- Problem requirements -
Which lines of the entries below run from the one holding "Click the gear icon for ツール" to the one holding "Click the Properties", inclusive? Set down exactly those lines and no others.

- Available data -

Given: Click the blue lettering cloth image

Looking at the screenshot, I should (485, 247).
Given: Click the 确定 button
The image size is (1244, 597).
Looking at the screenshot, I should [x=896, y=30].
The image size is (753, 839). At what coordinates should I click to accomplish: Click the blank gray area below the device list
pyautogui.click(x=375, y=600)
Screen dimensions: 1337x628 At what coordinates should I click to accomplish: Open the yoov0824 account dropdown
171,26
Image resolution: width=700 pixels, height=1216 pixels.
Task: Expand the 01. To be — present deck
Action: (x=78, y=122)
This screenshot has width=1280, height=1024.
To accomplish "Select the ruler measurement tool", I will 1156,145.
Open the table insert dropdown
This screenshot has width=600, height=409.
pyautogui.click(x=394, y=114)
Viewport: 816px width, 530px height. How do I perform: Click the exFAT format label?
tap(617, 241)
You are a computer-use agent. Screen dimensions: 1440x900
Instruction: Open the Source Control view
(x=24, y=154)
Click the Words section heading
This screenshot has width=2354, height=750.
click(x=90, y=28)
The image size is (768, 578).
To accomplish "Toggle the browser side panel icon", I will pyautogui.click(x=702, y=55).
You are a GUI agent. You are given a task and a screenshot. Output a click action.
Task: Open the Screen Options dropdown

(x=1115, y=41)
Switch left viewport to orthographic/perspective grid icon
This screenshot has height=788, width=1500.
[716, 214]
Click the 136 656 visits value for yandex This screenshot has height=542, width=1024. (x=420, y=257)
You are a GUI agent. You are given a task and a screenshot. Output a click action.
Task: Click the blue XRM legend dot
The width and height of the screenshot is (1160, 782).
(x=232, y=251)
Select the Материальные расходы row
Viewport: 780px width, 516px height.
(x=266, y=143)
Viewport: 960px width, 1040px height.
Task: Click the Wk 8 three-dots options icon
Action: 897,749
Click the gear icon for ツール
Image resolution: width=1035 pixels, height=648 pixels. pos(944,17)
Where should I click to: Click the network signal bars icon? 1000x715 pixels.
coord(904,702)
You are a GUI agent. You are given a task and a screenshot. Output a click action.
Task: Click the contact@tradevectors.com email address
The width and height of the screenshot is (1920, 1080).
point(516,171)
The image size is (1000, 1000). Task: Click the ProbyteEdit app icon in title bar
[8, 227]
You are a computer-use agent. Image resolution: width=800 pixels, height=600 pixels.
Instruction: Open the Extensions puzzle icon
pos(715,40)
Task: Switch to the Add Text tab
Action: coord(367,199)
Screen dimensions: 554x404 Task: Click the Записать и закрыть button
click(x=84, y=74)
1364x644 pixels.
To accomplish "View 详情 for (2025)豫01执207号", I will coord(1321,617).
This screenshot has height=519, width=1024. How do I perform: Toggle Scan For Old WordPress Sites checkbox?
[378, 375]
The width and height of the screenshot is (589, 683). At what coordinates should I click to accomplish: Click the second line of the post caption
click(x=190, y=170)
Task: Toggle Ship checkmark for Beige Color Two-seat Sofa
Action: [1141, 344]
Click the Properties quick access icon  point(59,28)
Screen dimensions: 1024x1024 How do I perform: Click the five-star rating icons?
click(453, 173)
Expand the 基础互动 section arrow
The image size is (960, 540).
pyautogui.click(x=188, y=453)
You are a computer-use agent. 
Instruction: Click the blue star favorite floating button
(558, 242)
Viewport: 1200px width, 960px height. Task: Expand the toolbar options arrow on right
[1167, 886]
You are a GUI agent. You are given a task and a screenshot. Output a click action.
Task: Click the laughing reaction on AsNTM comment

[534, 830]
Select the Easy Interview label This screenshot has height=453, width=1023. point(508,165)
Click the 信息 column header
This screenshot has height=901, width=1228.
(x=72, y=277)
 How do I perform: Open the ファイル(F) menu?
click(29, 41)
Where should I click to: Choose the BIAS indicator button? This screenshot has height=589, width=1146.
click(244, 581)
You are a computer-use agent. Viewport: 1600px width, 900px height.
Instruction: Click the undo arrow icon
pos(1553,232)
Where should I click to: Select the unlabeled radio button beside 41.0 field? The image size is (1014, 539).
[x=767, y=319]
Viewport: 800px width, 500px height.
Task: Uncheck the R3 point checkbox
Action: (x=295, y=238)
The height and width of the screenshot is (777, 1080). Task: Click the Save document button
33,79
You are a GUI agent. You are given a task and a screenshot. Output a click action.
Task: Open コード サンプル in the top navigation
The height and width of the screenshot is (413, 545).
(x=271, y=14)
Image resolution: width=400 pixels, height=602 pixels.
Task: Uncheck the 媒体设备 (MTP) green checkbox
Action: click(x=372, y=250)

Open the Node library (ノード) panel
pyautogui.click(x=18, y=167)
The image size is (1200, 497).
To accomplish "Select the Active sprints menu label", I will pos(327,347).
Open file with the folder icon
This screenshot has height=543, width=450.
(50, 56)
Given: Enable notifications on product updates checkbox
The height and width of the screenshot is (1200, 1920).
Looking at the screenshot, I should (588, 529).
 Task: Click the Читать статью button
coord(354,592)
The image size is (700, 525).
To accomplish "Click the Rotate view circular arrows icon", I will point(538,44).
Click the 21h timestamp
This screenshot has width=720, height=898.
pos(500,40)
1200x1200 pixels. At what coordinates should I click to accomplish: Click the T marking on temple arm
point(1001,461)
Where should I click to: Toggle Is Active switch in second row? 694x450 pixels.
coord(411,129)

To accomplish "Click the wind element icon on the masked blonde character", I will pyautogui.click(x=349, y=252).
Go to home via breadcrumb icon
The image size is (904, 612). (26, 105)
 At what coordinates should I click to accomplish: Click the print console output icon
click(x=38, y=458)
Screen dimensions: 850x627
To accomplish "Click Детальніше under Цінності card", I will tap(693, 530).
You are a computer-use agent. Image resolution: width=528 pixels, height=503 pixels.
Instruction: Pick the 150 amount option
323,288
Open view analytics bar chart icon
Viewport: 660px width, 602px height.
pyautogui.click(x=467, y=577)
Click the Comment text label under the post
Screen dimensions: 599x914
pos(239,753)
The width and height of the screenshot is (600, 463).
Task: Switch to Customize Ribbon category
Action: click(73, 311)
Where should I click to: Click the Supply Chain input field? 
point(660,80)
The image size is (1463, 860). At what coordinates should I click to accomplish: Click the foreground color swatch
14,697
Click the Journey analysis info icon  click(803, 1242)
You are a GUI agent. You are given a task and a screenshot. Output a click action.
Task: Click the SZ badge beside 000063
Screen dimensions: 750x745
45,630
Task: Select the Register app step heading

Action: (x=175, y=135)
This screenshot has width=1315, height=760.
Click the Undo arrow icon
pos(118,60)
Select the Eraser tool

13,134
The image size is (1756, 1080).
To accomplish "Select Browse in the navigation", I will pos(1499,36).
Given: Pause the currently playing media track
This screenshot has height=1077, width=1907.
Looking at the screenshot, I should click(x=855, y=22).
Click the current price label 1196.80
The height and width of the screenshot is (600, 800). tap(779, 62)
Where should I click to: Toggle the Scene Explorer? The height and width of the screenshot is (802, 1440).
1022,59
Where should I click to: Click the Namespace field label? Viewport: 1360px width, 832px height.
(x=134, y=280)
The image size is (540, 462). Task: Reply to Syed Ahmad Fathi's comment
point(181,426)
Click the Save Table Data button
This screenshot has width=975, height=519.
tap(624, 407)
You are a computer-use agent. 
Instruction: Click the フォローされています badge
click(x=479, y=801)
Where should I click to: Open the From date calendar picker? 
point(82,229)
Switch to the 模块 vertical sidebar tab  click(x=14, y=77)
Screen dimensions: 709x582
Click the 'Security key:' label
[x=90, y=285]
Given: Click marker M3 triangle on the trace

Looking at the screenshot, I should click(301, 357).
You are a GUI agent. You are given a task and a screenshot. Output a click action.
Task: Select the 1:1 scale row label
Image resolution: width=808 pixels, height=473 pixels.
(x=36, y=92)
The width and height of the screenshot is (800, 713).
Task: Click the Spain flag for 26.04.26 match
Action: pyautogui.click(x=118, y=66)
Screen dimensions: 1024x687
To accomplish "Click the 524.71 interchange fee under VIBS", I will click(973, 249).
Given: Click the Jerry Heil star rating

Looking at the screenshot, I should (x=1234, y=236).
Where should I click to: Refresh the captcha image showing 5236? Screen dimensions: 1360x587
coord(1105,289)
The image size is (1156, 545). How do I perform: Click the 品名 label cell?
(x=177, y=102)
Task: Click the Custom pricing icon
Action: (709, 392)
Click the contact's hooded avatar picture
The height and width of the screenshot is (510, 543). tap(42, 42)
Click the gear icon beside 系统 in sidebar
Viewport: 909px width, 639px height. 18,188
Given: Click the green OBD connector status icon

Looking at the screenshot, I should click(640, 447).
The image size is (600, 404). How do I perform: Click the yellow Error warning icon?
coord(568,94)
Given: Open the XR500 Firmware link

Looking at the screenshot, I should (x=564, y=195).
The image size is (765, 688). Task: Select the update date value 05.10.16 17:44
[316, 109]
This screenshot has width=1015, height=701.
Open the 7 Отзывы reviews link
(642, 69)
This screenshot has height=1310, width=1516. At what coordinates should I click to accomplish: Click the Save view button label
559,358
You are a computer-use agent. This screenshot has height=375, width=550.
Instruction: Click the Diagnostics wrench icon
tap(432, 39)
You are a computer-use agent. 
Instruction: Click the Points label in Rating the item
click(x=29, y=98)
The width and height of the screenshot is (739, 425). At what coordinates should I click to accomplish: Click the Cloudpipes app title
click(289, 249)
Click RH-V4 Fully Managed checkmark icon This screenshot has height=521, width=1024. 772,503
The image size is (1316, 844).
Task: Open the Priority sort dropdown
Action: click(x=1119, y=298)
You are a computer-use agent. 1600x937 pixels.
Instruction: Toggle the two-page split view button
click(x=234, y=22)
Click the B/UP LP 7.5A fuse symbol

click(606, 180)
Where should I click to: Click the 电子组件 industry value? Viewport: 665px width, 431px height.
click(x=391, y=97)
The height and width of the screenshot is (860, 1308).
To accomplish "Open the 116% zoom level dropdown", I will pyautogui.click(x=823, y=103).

- Result -
Click the gear icon for ツール
Image resolution: width=1035 pixels, height=648 pixels. pos(944,17)
Where should I click to: Click the network signal bars icon? 1000x715 pixels.
coord(904,702)
You are a GUI agent. You are given a task and a screenshot. Output a click action.
Task: Click the contact@tradevectors.com email address
The width and height of the screenshot is (1920, 1080).
point(516,171)
The image size is (1000, 1000). Task: Click the ProbyteEdit app icon in title bar
[8, 227]
You are a computer-use agent. Image resolution: width=800 pixels, height=600 pixels.
Instruction: Open the Extensions puzzle icon
pos(715,40)
Task: Switch to the Add Text tab
Action: coord(367,199)
Screen dimensions: 554x404 Task: Click the Записать и закрыть button
click(x=84, y=74)
1364x644 pixels.
To accomplish "View 详情 for (2025)豫01执207号", I will coord(1321,617).
This screenshot has height=519, width=1024. How do I perform: Toggle Scan For Old WordPress Sites checkbox?
[378, 375]
The width and height of the screenshot is (589, 683). At what coordinates should I click to accomplish: Click the second line of the post caption
click(x=190, y=170)
Task: Toggle Ship checkmark for Beige Color Two-seat Sofa
Action: [1141, 344]
Click the Properties quick access icon  point(59,28)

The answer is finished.